> WHAT IS REQUIRED
Can you pull out the data from the first line through the line containing "[x=652, y=88]", both ends included, and reproduce those lines unchanged?

-------- RECORD LIST --------

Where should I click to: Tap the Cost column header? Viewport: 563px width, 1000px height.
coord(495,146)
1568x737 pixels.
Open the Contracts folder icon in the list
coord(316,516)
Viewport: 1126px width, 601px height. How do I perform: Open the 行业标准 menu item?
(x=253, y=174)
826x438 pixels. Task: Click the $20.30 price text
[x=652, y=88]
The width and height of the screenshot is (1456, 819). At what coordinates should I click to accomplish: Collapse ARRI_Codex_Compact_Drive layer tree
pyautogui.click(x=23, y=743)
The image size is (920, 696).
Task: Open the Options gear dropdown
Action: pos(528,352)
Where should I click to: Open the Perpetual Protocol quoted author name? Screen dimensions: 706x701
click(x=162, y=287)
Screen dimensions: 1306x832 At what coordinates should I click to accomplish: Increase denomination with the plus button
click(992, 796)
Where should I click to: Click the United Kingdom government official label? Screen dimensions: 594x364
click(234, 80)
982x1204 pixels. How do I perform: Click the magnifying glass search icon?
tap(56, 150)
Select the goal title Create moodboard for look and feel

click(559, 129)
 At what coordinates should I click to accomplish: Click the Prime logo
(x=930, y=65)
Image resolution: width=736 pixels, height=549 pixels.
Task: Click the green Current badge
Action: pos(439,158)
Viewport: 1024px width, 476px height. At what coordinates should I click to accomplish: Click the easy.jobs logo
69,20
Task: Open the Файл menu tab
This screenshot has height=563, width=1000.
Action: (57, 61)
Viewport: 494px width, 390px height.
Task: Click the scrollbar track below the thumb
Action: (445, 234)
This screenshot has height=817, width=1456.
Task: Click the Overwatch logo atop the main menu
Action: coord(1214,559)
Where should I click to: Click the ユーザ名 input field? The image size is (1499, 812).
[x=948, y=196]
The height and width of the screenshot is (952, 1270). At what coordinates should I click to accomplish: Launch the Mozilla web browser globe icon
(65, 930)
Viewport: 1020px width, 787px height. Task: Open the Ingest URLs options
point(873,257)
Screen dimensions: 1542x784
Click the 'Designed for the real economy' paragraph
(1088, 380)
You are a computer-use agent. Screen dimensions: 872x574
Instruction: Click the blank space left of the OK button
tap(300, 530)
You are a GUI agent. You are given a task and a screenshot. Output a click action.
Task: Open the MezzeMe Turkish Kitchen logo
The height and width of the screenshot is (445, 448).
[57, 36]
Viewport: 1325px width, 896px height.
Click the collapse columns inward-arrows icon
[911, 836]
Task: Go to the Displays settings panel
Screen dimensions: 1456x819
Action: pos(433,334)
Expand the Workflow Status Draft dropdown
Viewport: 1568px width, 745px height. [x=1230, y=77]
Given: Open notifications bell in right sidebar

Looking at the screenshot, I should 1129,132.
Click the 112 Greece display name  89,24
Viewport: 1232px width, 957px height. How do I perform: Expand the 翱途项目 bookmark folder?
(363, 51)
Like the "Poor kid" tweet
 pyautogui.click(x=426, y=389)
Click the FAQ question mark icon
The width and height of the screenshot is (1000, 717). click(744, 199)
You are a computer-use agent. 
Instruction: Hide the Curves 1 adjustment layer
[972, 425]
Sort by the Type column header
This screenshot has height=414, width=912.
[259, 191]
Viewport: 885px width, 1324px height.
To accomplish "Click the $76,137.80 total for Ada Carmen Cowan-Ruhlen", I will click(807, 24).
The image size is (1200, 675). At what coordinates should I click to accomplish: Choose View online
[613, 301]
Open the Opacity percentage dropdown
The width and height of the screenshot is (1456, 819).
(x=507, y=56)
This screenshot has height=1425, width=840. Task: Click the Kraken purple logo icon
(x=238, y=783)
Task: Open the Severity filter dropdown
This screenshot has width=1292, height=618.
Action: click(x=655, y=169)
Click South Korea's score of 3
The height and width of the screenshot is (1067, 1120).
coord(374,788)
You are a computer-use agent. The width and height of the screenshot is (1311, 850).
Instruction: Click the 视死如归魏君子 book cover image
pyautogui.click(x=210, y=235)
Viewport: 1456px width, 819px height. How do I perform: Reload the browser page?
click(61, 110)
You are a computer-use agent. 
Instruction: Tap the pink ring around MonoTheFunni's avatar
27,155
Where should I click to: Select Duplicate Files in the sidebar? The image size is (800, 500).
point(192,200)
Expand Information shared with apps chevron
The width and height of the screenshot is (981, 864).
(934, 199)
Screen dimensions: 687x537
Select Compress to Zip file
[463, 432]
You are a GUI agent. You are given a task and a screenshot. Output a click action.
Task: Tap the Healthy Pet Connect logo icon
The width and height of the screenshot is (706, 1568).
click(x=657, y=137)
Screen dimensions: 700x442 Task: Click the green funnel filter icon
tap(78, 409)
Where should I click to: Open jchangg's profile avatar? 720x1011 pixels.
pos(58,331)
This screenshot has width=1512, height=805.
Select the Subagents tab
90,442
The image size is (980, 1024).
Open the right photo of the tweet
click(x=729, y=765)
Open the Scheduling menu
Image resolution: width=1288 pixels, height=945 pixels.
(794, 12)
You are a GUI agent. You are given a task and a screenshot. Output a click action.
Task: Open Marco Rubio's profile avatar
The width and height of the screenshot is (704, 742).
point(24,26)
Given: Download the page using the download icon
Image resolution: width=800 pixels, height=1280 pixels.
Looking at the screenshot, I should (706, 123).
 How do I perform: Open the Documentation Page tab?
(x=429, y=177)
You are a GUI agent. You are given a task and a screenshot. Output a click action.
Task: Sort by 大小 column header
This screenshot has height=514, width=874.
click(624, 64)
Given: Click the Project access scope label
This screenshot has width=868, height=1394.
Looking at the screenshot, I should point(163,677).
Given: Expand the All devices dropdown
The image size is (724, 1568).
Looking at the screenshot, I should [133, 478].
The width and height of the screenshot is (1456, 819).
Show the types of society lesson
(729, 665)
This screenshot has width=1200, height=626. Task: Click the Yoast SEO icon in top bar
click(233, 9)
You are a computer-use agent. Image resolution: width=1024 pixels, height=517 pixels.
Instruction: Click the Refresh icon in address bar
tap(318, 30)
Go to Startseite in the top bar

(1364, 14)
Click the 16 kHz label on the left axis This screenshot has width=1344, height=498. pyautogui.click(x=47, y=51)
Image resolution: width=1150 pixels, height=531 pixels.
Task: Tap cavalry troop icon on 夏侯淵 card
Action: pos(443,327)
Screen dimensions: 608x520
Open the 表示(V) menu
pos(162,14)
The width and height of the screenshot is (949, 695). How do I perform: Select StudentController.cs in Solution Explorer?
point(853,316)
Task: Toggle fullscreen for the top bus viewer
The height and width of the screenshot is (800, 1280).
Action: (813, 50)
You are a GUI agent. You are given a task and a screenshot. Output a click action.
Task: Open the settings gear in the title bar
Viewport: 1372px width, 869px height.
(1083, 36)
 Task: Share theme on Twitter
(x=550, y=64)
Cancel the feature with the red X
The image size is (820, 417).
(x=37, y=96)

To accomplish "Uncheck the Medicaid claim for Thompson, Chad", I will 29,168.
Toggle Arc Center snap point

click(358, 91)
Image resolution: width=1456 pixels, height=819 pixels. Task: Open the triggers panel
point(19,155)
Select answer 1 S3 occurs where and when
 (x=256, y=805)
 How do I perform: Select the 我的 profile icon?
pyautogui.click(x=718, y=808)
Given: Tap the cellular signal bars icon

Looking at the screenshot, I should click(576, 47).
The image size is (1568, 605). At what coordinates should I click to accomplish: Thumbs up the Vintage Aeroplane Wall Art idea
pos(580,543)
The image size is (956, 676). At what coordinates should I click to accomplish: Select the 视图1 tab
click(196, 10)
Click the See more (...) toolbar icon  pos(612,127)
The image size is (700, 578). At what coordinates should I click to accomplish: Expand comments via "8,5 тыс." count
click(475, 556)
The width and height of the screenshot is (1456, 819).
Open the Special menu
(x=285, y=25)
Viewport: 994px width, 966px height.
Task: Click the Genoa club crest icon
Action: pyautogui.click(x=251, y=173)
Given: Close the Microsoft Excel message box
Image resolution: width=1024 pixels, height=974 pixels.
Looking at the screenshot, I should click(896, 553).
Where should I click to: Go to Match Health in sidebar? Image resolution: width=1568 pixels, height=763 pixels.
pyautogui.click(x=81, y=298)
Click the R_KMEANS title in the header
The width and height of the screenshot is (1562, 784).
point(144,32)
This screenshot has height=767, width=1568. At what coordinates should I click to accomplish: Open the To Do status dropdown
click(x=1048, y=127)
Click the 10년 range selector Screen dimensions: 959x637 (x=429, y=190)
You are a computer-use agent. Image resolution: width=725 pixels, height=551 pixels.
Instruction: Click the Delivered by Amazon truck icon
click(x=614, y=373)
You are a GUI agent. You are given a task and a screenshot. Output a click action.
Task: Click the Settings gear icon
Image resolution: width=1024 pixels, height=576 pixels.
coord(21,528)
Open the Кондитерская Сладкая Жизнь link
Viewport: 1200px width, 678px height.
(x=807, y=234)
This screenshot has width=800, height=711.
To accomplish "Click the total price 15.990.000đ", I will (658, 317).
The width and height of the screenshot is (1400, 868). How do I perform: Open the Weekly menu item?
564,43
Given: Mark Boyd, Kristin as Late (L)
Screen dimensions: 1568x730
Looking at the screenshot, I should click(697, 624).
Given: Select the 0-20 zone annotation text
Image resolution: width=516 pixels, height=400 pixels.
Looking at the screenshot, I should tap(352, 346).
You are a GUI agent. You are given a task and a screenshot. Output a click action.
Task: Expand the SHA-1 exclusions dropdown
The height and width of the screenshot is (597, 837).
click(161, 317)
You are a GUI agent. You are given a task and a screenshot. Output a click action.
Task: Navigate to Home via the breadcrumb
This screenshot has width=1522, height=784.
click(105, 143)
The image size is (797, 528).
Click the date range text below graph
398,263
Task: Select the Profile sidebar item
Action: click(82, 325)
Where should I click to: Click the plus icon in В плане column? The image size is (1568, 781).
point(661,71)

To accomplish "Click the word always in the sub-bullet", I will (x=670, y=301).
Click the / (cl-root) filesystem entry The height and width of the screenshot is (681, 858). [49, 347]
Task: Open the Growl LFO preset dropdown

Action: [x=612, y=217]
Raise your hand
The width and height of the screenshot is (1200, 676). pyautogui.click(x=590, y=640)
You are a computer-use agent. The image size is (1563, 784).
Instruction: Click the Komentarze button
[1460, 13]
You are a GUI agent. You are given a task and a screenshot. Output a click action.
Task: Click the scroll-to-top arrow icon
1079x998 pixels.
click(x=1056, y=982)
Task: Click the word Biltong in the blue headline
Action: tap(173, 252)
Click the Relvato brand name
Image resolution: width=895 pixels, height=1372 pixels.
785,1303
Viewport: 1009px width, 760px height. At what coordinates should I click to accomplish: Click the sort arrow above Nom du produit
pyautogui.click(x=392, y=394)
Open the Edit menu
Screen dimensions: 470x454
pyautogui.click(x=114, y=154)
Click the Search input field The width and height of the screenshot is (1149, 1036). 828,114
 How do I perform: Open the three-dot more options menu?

--------

> WRITTEN REPLY
Where should I click to: Tap the Cost column header? Viewport: 563px width, 1000px height.
coord(495,146)
1568x737 pixels.
Open the Contracts folder icon in the list
coord(316,516)
Viewport: 1126px width, 601px height. How do I perform: Open the 行业标准 menu item?
(x=253, y=174)
826x438 pixels. Task: Click the $20.30 price text
[x=652, y=88]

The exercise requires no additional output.